(WORK INSTRUCTION): Reproduce the stretch of the Galician olive text from "The Group is" through "on product labels.", switching "Registry" to "Register".

(DOCUMENT SECTION):
########

By 2021 Galicia expects to complete a four-year R&D project that seeks to establish solid foundations for a Galician olive oil industry based on indigenous olive varieties.
“Characterization and Recovery of Indigenous Olive Varieties from Galicia” is the first major scientific project devoted to Galician olives and began in 2017 with the aims of recovering indigenous olive trees, identifying Galician olive varieties, undertaking a small-scale production of their olive oils to analyze their qualities, and expanding their production to identify those varieties with best business potential.
The Viticulture Group of Galicia’s Biological Mission, a center of the Spanish National Research Council, leads this research sponsored by Juana de Vega Foundation and supported by APAG, Galicia’s Association of Olive and Oil Producers.
The Group is responsible for activities in scientific and technological aspects of viticulture and, since 2012, Galician oliviculture.
Its initial investigations confirmed the existence of two indigenous olive varieties, Brava Gallega and Mansa Gallega, which in 2017 were recognized and incorporated into Spain’s Registry of Olive Varieties with a Commercial Interest and, consequently, the EU Plant Variety Catalogues and Database. This enabled their planting, olive and oil production, and indication on product labels.
“We described their DNA profiles and features according to the existing UPOV code for Olea europea and have some data about their organoleptic traits and the analysis of their oils but need long-term assessments of the olive trees and the influence of annual weather to make rigorous and reliable conclusions about the peculiarities of each olive variety,” said María del Carmen Martínez, the group’s chief.
Olive oil, the main source of fat in the Mediterranean diet, is renowned for its nutrients and health properties. Spain holds the distinction of being the top producer of this “liquid gold” in the world. While most olive oil in the country is produced in Andalusia, in recent years other areas have started to manufacture high-quality olive oil using indigenous varieties.
In 2018 the Mission reported the findings of the project’s first phase when 116 centenary olive trees were identified and marked. Thirteen different and unknown olive varieties were found after analyzing DNA and botanical descriptions of 70 of these trees.
Except for Brava and Mansa Gallega and Portuguese Cobrancoça, the remaining varieties need to be named. The plan now moves forward to stages that seek to expand and complete the recovery of indigenous olive tree varieties, and the characterization of oils produced from their olives.
Upon completing the project, the Viticulture Group expects to provide the Galician and Spanish governments with data required to register new olive varieties as indigenous from Galicia and globally distinct. It then plans to offer producers and nurseries material that may help expand the olive oil and table olive industries using indigenous Galician olive varieties.

########

(Stored items):
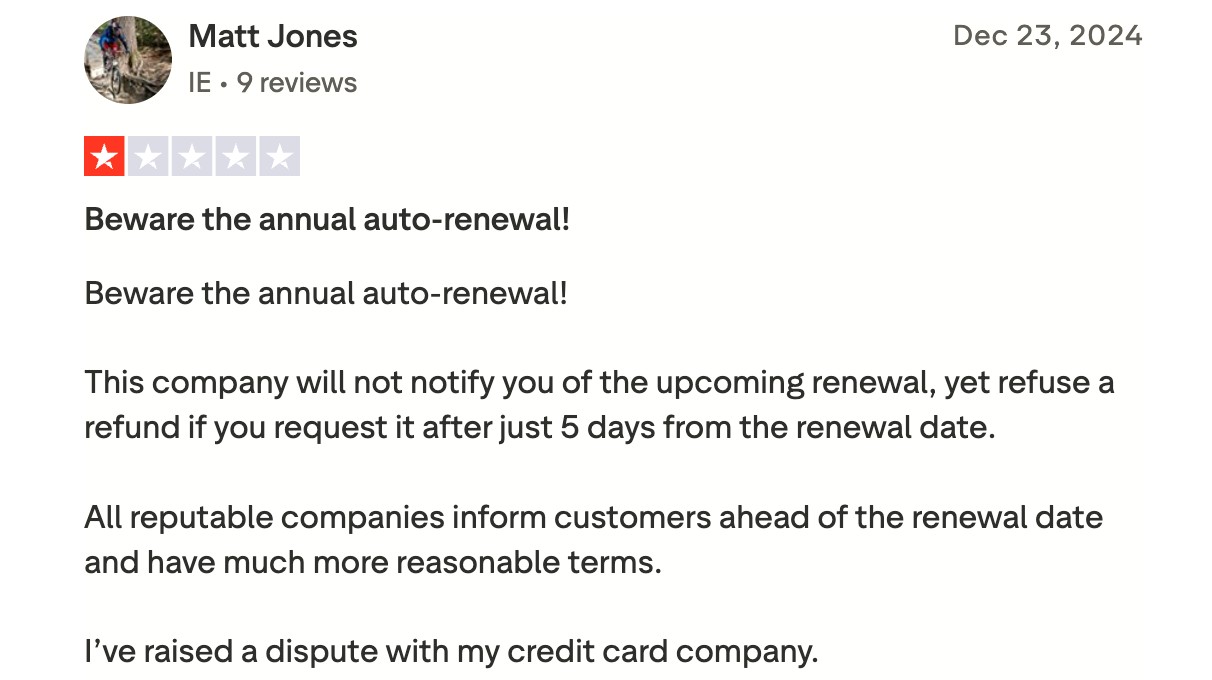Image resolution: width=1212 pixels, height=680 pixels.
Task: Click the sentence 'I've raised a dispute'
Action: click(x=451, y=652)
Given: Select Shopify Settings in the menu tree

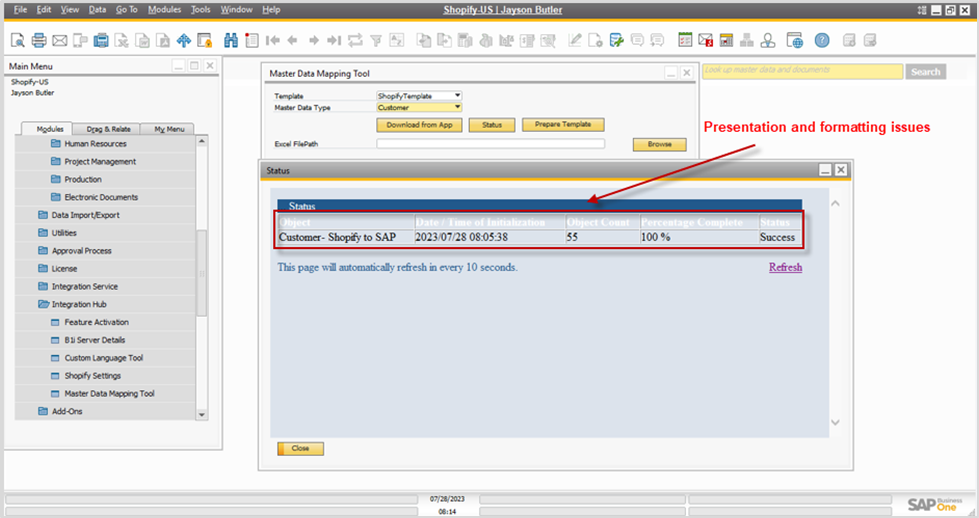Looking at the screenshot, I should coord(93,376).
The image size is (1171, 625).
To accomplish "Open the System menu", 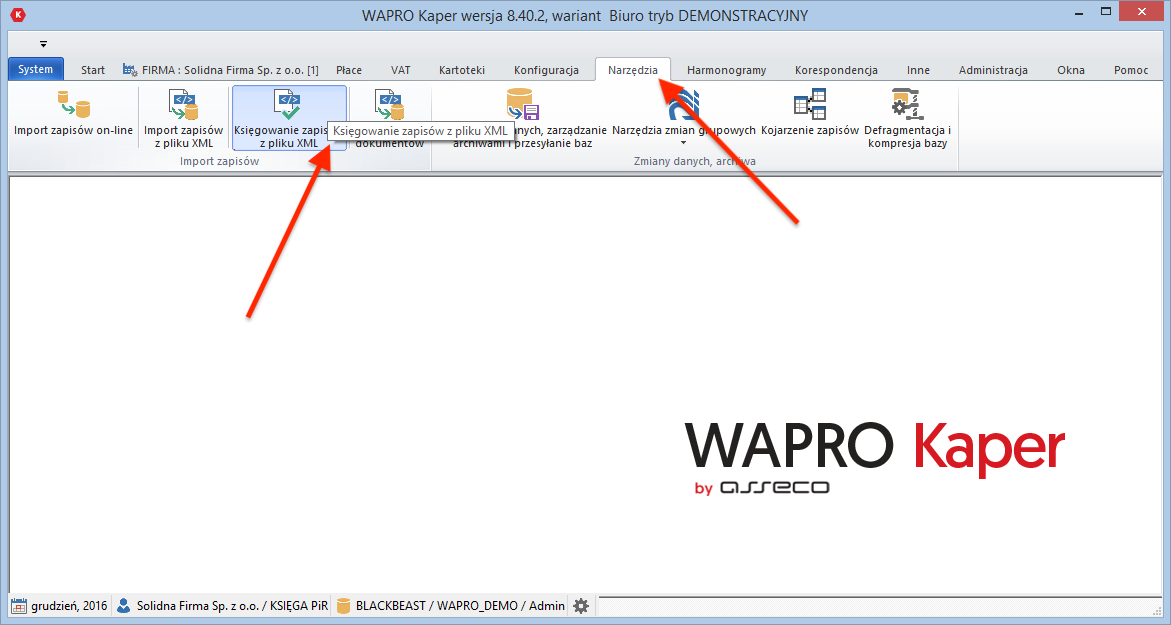I will point(35,70).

########

(TASK RESULT):
The Group is responsible for activities in scientific and technological aspects of viticulture and, since 2012, Galician oliviculture.
Its initial investigations confirmed the existence of two indigenous olive varieties, Brava Gallega and Mansa Gallega, which in 2017 were recognized and incorporated into Spain’s Register of Olive Varieties with a Commercial Interest and, consequently, the EU Plant Variety Catalogues and Database. This enabled their planting, olive and oil production, and indication on product labels.